De memoria meteórica y agudeza descriptiva, lo mismo me llevaba al Renacimiento místico que recordaba a la comunidad carmelita que regenta la Parroquia de San Lorenzo de León o el colegio San Juan De la Cruz. O viajábamos a fugaz cadencia de Medina del Campo a Sevilla, o a la India más recóndita. Toda una vida de lides, lances y parlamentos. Luego me enteré de que Vicente es fraile. Carmelita. No podía ser de otra forma. Y recordé la historia de Julian Mantle, un abogado de éxito que, tras sufrir un ataque al corazón, queda sumido en una suerte de crisis existencial. Entonces, el jurista, toma la radical decisión de vender todas sus pertenencias y viajar a la India. Será en un monasterio del Himalaya donde aprende lecciones de vida que los monjes imparten sobre la felicidad, el coraje, el equilibrio y la paz interior. Julián vende sus pertenencias, Ferrari incluido, hecho este, el de la venta del bólido, que da título al libro. Luego, el letrado, se queda enclaustrado.
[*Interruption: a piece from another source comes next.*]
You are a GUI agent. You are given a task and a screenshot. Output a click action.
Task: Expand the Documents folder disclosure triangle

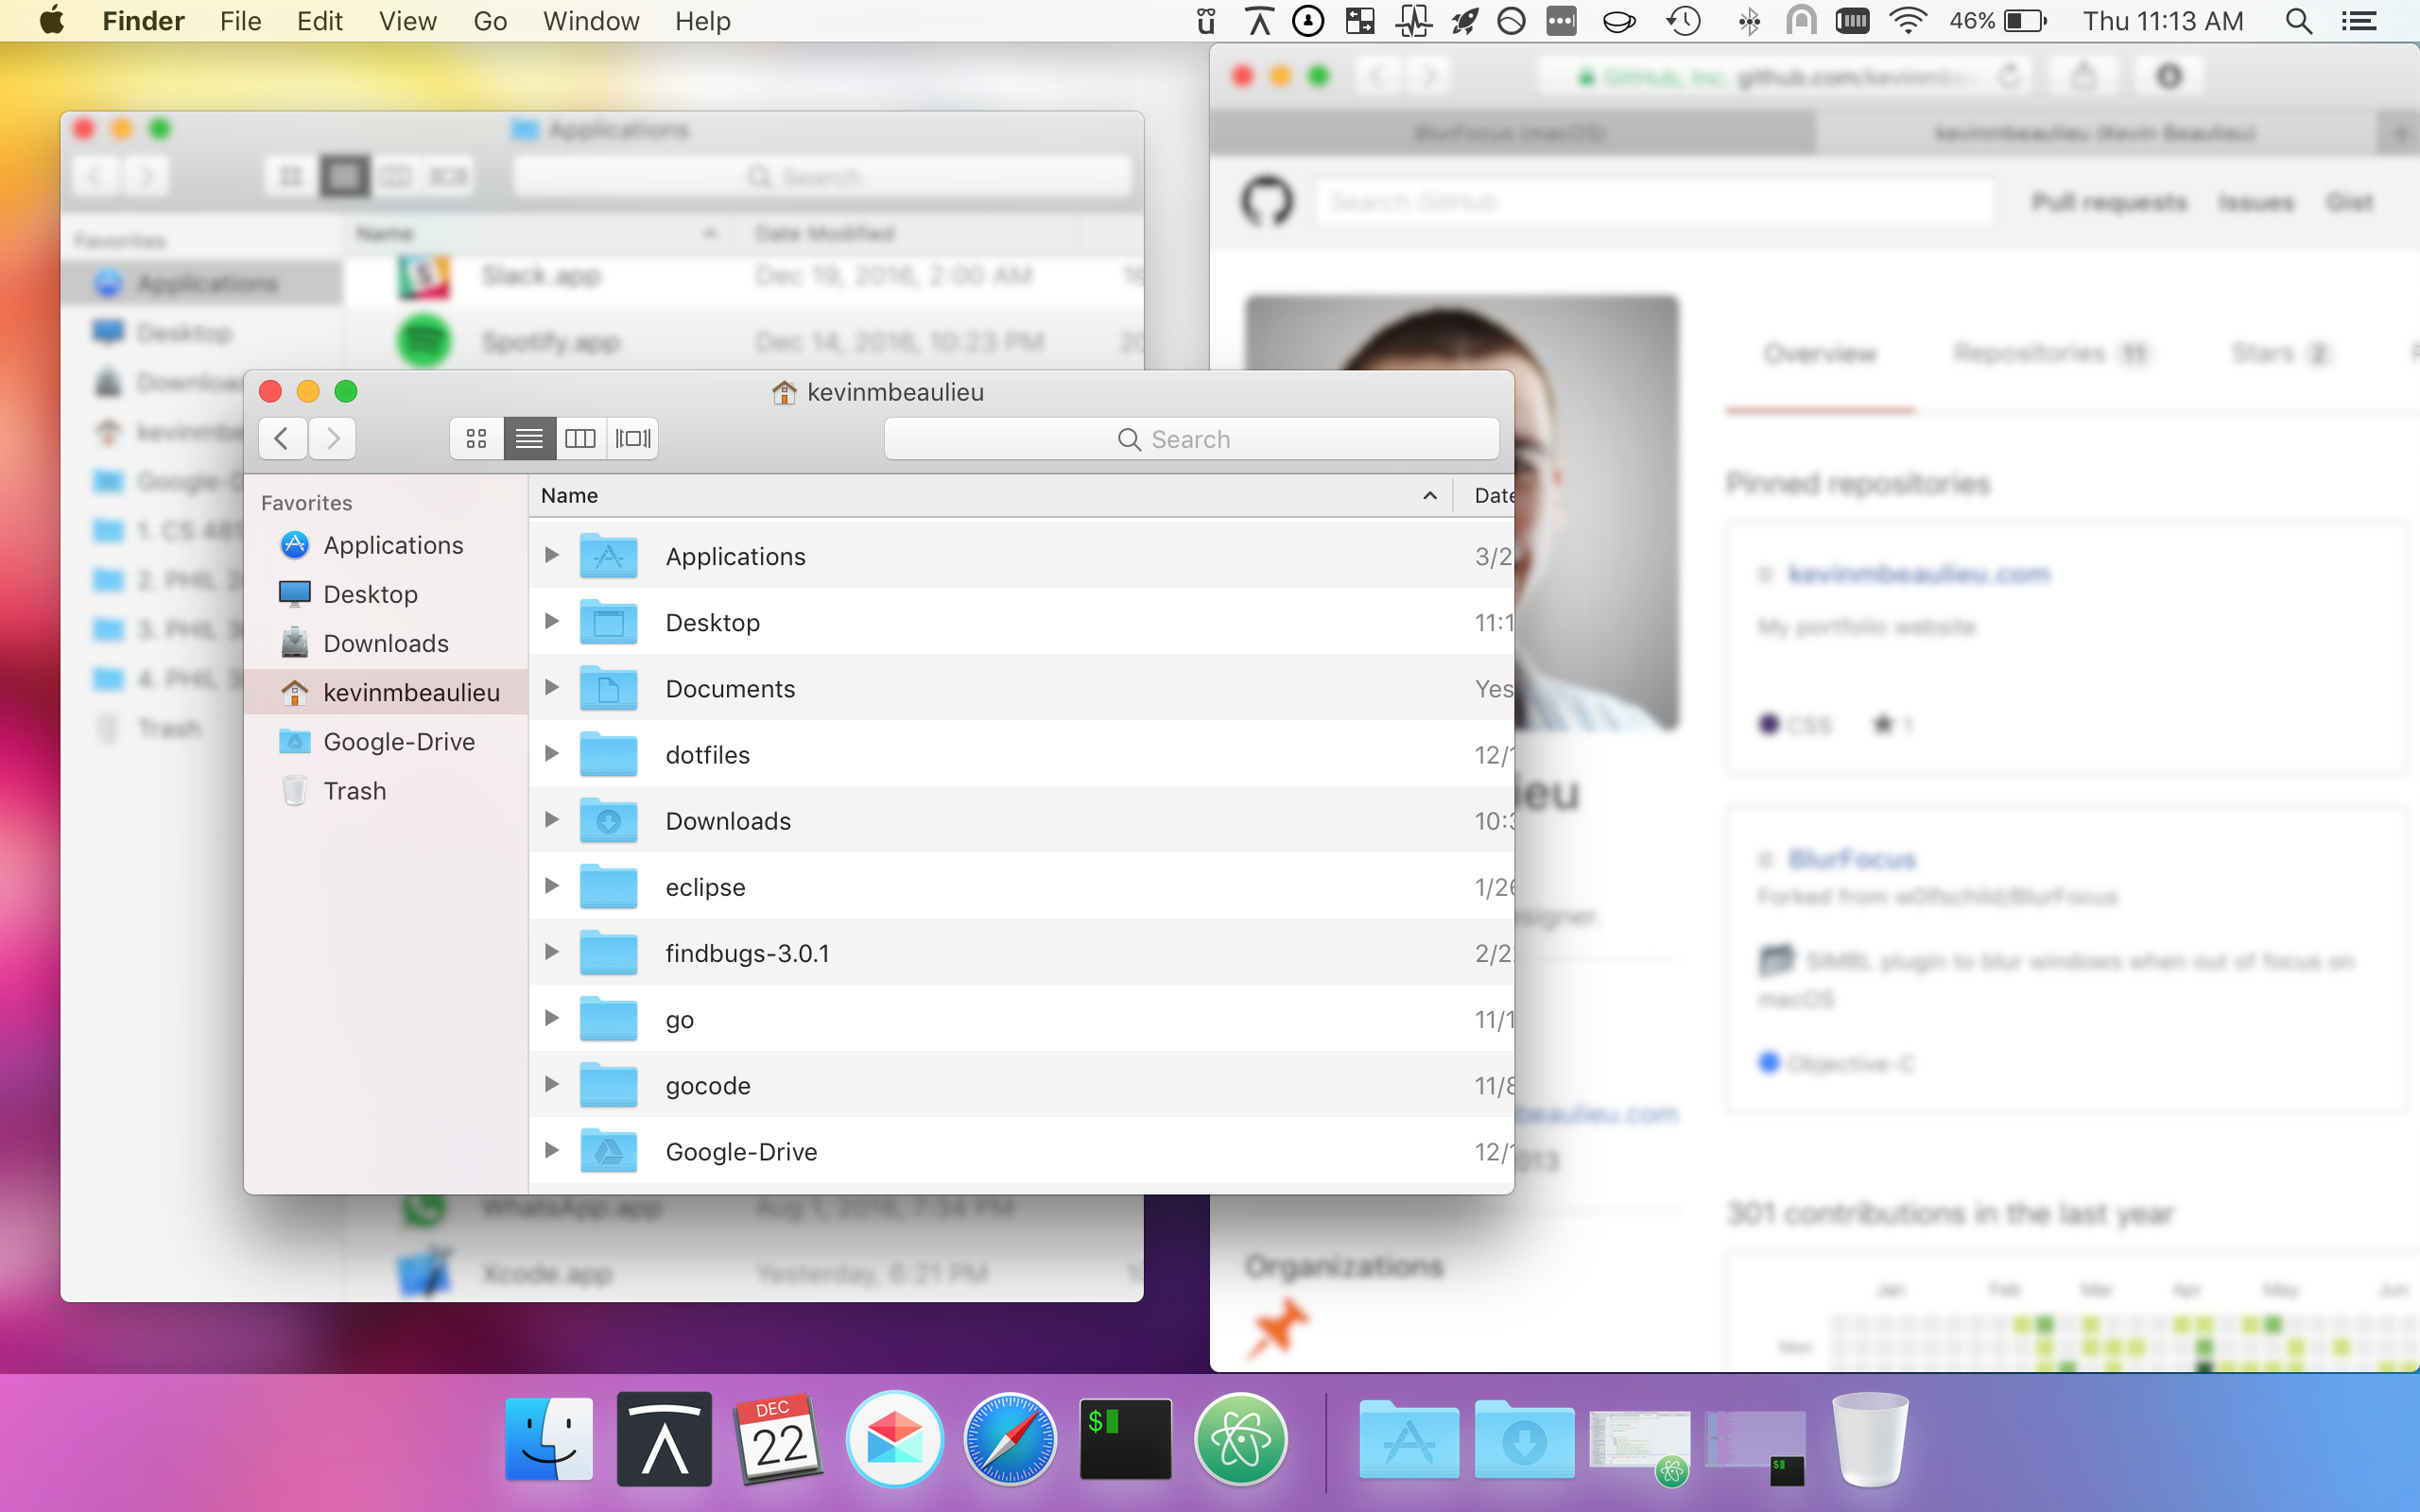(551, 688)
Pero a Vicente no le hace falta Ferrari, porque lo lleva de serie.

En un momento de la conversación, cuando el calor de las palabras le iba haciendo tomar confianza, salió de detrás del mostrador. Su andar era renqueante y pausado, del que ha acumulado fardos de kilómetros andariegos. Quería enseñarme la casa, recién reformada. «¡Ay hija! ¡cuánto te estoy entreteniendo!». Pero el hombre desconocía la verdad. Era fantástico recoger esa vitalidad que garantiza que nunca es tarde para seguir reteniendo bríos. «¿Sabes lo que me mantiene en pie?, la ilusión de seguir adelante».

Y le seguí en volandas, por los pasillos del convento, recordando las palabras de otra santa Teresa, la de Calcuta, que decía: «Cuando por los años no puedas correr, trota. Cuando no puedas caminar, usa un bastón. ¡Pero nunca te detengas!».

¡Cielo santo!, ¡qué difícil era seguir a Vicente por el claustro! Volaba. Definitivamente, a él no le hace falta un Ferrari, lo lleva de serie.